IMHO, the only way to play Blasphemous that feels right is with the full Spanish dub.
Jak 2
I dunno about anyone else but I can only play The Sims in the original Simlish
Oh god yeah this is absolutely it. The way all those old, decrepit guys trill their Rs is incredible.
rip “monster hunter language”
Now that novelty isn’t really a factor in my perception of FF7 as I replay it, the game’s frequently beautiful high-budget set dressing and cutscene direction create an impossible to ignore contrast with the presentation’s super cheap-o qualities. I think that I am particularly sensitive to noticing this kind of crap in big budget games, but here it’s barely disguised. You will walk by dozens of generic NPCs which look as unique as Red Bubble t-shirt models, and many of these will be speaking to each other with faces as animated as cows chewing curd, bobbling their heads in agreement regardless of what’s being said. And then you’ll get into a conversation with your very own party members, and it’s hardly any different. Like, is anybody being fooled here? Maybe Squeenix is betting that no one will really care. And maybe that’s true, save a small percentage of players. But damn the production value of this game is spread over all its assets incredibly unevenly!
And maybe this is sort of fitting. It reminds me of how it looks, now, to play the original FF7 and watch them rotate using the chibi models and the higher quality ones as we move from in-engine cutscenes, pre-rendered bomb drops, and those hero animatics.
The inconsistency of the presentation was my primary gripe as a kid. It bothered me so much it prevented me from enjoying the game. Now I just think its kind of funny. Even the main cast has like 5 different representations. Cut scene, battle, over world, town / dungeon and menu art.

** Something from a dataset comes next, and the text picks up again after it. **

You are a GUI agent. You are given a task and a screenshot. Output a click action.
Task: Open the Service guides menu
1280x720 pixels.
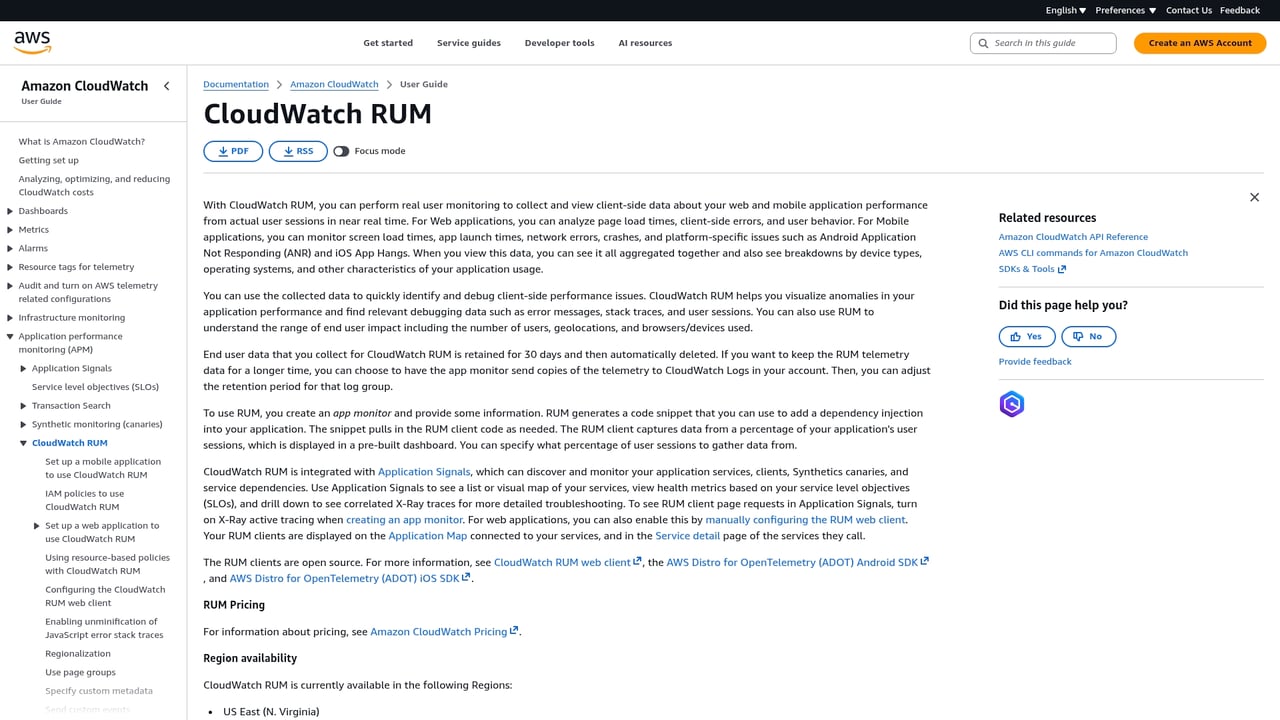pyautogui.click(x=468, y=43)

Speaking of, I still can’t get over how unappealing this art is from one of those recent Pixel Remaster games. I think those versions look bad in general and I was never tempted to play them (though I do like some of the music from them) but seeing this was the nail in the coffin for me.


Increase Salt
Increase Ice
Build Death Coaster
Increase Speed
Edit: Only spent time on the MD version but as a formula for success it usually worked out for me
Bubble Ghost (Gameboy)
People were talking about Bubble Ghost in the news thread, which encouraged me to give it a try. I’d never heard of this before. Fun game. Being limited to three continues feels a little punishing, but I don’t know how long it is so maybe it’s fine.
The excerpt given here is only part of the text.